• Listed records:
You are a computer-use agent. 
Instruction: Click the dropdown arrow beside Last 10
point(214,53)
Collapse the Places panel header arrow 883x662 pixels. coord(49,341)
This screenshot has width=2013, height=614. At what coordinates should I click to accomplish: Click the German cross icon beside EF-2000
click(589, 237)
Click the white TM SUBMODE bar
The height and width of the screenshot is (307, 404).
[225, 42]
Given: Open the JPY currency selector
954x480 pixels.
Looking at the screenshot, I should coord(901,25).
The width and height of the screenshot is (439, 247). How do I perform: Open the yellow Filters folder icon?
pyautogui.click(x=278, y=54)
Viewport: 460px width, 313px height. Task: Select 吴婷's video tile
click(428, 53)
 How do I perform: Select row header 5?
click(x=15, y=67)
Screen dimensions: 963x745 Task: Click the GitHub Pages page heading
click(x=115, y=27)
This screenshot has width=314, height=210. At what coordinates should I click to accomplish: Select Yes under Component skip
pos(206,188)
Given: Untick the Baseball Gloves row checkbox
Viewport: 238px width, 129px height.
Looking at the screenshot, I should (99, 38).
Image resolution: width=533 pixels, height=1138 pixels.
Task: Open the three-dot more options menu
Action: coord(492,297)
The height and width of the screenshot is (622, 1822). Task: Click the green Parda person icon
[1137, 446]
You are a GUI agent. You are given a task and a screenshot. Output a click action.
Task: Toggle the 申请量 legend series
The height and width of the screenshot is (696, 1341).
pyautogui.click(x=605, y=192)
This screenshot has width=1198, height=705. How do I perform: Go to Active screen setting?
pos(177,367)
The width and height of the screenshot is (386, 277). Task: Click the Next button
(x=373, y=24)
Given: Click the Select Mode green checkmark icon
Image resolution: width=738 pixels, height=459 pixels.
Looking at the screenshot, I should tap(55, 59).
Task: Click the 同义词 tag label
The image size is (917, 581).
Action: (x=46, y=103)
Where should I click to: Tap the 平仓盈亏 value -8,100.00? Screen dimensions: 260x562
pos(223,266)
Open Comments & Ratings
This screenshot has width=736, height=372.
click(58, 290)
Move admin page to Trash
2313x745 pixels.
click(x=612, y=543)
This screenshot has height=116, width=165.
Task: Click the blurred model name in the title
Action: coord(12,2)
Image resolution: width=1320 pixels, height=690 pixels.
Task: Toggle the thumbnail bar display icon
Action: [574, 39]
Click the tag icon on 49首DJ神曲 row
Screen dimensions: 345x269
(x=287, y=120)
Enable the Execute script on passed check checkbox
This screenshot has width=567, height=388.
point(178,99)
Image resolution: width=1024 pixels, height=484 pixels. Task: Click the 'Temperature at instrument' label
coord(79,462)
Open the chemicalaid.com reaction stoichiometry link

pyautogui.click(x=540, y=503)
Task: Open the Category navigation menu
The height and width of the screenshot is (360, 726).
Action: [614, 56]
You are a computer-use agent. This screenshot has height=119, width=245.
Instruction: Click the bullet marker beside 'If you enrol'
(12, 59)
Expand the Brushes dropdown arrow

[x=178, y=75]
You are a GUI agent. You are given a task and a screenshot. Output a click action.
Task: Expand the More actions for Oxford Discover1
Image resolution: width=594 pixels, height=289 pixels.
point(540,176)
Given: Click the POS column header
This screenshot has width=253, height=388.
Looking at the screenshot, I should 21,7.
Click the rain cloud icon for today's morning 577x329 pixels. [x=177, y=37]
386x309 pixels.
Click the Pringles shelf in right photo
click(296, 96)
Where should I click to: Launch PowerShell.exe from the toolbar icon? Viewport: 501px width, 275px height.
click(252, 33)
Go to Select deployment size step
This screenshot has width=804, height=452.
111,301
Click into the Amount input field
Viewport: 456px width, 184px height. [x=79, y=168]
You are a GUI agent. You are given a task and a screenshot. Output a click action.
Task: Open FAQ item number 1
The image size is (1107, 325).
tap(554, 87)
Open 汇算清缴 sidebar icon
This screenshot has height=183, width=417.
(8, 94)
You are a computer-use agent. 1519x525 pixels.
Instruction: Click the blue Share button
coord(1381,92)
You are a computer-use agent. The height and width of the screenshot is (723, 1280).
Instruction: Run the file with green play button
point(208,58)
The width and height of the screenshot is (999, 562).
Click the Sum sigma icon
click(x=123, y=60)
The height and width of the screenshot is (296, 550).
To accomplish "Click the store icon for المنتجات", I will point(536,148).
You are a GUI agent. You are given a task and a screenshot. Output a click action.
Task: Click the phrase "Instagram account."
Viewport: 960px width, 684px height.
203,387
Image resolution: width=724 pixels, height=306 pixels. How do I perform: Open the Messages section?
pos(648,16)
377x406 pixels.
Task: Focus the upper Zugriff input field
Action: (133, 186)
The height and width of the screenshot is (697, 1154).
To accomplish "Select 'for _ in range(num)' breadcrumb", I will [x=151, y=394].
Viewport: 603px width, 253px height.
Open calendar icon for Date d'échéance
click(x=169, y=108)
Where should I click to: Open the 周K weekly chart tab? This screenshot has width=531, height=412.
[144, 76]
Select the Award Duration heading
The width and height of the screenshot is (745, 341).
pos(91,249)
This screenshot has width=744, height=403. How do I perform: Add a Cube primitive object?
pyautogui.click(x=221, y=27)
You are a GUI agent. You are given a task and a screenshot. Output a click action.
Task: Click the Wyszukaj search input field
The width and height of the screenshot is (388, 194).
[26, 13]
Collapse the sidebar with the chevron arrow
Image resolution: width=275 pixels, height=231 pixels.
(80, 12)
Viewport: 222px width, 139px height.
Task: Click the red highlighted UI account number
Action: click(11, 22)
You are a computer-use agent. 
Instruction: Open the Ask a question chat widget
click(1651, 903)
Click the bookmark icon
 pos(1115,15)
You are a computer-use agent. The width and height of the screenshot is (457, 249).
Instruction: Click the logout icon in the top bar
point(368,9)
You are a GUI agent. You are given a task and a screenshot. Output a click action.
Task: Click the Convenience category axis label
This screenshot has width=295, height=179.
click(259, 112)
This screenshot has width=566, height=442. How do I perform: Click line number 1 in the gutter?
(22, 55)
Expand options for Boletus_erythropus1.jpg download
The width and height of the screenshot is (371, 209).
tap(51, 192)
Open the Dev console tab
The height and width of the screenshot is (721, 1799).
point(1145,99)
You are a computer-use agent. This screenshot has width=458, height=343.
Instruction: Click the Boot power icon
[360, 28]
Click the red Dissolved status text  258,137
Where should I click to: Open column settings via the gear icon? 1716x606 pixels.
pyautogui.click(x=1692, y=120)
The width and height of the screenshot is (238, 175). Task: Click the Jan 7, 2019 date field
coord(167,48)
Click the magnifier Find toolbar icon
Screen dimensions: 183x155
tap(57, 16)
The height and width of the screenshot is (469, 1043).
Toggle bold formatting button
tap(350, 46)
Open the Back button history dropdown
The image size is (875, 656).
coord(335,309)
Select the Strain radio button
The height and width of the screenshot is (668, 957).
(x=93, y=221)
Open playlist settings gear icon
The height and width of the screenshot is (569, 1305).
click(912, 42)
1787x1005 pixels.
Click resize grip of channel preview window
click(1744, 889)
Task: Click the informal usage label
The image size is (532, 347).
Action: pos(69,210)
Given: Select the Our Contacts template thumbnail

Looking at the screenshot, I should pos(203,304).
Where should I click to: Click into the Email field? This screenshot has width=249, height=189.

• Assignment:
The lines to retype, exactly and only, run from the first line of the material through the line with "Task: Toggle the 申请量 legend series".

• Solved exercise:
You are a computer-use agent. 
Instruction: Click the dropdown arrow beside Last 10
point(214,53)
Collapse the Places panel header arrow 883x662 pixels. coord(49,341)
This screenshot has width=2013, height=614. At what coordinates should I click to accomplish: Click the German cross icon beside EF-2000
click(589, 237)
Click the white TM SUBMODE bar
The height and width of the screenshot is (307, 404).
[225, 42]
Given: Open the JPY currency selector
954x480 pixels.
Looking at the screenshot, I should coord(901,25).
The width and height of the screenshot is (439, 247). How do I perform: Open the yellow Filters folder icon?
pyautogui.click(x=278, y=54)
Viewport: 460px width, 313px height. Task: Select 吴婷's video tile
click(428, 53)
 How do I perform: Select row header 5?
click(x=15, y=67)
Screen dimensions: 963x745 Task: Click the GitHub Pages page heading
click(x=115, y=27)
This screenshot has width=314, height=210. At what coordinates should I click to accomplish: Select Yes under Component skip
pos(206,188)
Given: Untick the Baseball Gloves row checkbox
Viewport: 238px width, 129px height.
Looking at the screenshot, I should (99, 38).
Image resolution: width=533 pixels, height=1138 pixels.
Task: Open the three-dot more options menu
Action: coord(492,297)
The height and width of the screenshot is (622, 1822). Task: Click the green Parda person icon
[1137, 446]
You are a GUI agent. You are given a task and a screenshot. Output a click action.
Task: Toggle the 申请量 legend series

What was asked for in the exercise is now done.